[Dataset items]
****************************************

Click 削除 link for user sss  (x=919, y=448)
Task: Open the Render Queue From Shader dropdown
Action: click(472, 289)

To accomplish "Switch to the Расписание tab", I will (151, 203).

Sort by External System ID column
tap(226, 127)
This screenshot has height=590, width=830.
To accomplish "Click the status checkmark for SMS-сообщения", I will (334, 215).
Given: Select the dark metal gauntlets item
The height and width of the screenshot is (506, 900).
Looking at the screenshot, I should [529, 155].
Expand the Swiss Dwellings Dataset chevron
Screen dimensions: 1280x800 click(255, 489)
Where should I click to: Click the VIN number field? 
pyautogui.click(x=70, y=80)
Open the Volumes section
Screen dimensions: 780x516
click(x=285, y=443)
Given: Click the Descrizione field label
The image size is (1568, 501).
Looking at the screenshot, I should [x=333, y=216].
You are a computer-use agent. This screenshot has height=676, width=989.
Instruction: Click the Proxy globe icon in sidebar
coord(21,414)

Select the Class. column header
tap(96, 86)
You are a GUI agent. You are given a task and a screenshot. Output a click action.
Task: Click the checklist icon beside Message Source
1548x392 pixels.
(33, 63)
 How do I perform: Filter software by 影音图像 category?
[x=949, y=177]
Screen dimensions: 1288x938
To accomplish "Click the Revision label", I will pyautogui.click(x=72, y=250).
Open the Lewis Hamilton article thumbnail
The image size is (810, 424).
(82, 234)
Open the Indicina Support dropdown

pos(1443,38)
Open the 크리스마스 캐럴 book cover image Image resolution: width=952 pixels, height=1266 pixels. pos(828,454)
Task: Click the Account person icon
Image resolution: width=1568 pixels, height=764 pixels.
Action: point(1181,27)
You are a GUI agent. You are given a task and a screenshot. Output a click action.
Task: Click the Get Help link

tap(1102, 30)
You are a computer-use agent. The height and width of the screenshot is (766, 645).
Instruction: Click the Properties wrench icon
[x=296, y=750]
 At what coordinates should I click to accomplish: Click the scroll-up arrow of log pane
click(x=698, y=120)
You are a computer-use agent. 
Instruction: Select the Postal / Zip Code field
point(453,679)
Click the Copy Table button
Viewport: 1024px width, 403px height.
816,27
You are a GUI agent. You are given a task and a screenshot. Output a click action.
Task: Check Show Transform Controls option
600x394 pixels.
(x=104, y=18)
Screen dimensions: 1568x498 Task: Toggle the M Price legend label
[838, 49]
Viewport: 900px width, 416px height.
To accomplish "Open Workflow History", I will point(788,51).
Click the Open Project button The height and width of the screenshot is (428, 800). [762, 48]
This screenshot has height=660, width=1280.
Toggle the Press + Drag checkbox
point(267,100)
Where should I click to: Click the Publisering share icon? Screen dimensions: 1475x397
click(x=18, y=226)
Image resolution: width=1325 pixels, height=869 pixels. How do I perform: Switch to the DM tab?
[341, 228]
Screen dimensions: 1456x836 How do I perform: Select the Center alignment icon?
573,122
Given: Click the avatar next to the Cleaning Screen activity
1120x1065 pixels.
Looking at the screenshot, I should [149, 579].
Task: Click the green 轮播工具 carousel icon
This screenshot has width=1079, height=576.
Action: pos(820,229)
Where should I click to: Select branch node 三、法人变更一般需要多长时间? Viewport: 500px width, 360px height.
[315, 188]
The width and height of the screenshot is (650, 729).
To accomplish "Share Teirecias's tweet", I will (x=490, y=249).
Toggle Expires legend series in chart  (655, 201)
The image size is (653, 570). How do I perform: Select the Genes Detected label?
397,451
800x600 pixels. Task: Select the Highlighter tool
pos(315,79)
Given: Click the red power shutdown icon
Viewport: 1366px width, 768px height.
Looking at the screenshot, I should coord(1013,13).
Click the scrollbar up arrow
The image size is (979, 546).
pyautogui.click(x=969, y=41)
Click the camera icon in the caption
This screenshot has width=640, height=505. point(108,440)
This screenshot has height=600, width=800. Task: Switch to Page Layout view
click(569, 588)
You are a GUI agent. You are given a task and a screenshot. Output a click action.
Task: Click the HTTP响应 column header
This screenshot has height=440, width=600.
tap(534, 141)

****************************************

## WHAT IS NEEDED
Your response should consist of the records, printed exactly.

## ANSWER SPACE
Click 削除 link for user sss  (x=919, y=448)
Task: Open the Render Queue From Shader dropdown
Action: click(472, 289)

To accomplish "Switch to the Расписание tab", I will (151, 203).

Sort by External System ID column
tap(226, 127)
This screenshot has height=590, width=830.
To accomplish "Click the status checkmark for SMS-сообщения", I will (334, 215).
Given: Select the dark metal gauntlets item
The height and width of the screenshot is (506, 900).
Looking at the screenshot, I should [529, 155].
Expand the Swiss Dwellings Dataset chevron
Screen dimensions: 1280x800 click(255, 489)
Where should I click to: Click the VIN number field? 
pyautogui.click(x=70, y=80)
Open the Volumes section
Screen dimensions: 780x516
click(x=285, y=443)
Given: Click the Descrizione field label
The image size is (1568, 501).
Looking at the screenshot, I should [x=333, y=216].
You are a computer-use agent. This screenshot has height=676, width=989.
Instruction: Click the Proxy globe icon in sidebar
coord(21,414)

Select the Class. column header
tap(96, 86)
You are a GUI agent. You are given a task and a screenshot. Output a click action.
Task: Click the checklist icon beside Message Source
1548x392 pixels.
(33, 63)
 How do I perform: Filter software by 影音图像 category?
[x=949, y=177]
Screen dimensions: 1288x938
To accomplish "Click the Revision label", I will pyautogui.click(x=72, y=250).
Open the Lewis Hamilton article thumbnail
The image size is (810, 424).
(82, 234)
Open the Indicina Support dropdown

pos(1443,38)
Open the 크리스마스 캐럴 book cover image Image resolution: width=952 pixels, height=1266 pixels. pos(828,454)
Task: Click the Account person icon
Image resolution: width=1568 pixels, height=764 pixels.
Action: point(1181,27)
You are a GUI agent. You are given a task and a screenshot. Output a click action.
Task: Click the Get Help link

tap(1102, 30)
You are a computer-use agent. The height and width of the screenshot is (766, 645).
Instruction: Click the Properties wrench icon
[x=296, y=750]
 At what coordinates should I click to accomplish: Click the scroll-up arrow of log pane
click(x=698, y=120)
You are a computer-use agent. 
Instruction: Select the Postal / Zip Code field
point(453,679)
Click the Copy Table button
Viewport: 1024px width, 403px height.
816,27
You are a GUI agent. You are given a task and a screenshot. Output a click action.
Task: Check Show Transform Controls option
600x394 pixels.
(x=104, y=18)
Screen dimensions: 1568x498 Task: Toggle the M Price legend label
[838, 49]
Viewport: 900px width, 416px height.
To accomplish "Open Workflow History", I will point(788,51).
Click the Open Project button The height and width of the screenshot is (428, 800). [762, 48]
This screenshot has height=660, width=1280.
Toggle the Press + Drag checkbox
point(267,100)
Where should I click to: Click the Publisering share icon? Screen dimensions: 1475x397
click(x=18, y=226)
Image resolution: width=1325 pixels, height=869 pixels. How do I perform: Switch to the DM tab?
[341, 228]
Screen dimensions: 1456x836 How do I perform: Select the Center alignment icon?
573,122
Given: Click the avatar next to the Cleaning Screen activity
1120x1065 pixels.
Looking at the screenshot, I should [149, 579].
Task: Click the green 轮播工具 carousel icon
This screenshot has width=1079, height=576.
Action: pos(820,229)
Where should I click to: Select branch node 三、法人变更一般需要多长时间? Viewport: 500px width, 360px height.
[315, 188]
The width and height of the screenshot is (650, 729).
To accomplish "Share Teirecias's tweet", I will (x=490, y=249).
Toggle Expires legend series in chart  (655, 201)
The image size is (653, 570). How do I perform: Select the Genes Detected label?
397,451
800x600 pixels. Task: Select the Highlighter tool
pos(315,79)
Given: Click the red power shutdown icon
Viewport: 1366px width, 768px height.
Looking at the screenshot, I should coord(1013,13).
Click the scrollbar up arrow
The image size is (979, 546).
pyautogui.click(x=969, y=41)
Click the camera icon in the caption
This screenshot has width=640, height=505. point(108,440)
This screenshot has height=600, width=800. Task: Switch to Page Layout view
click(569, 588)
You are a GUI agent. You are given a task and a screenshot. Output a click action.
Task: Click the HTTP响应 column header
This screenshot has height=440, width=600.
tap(534, 141)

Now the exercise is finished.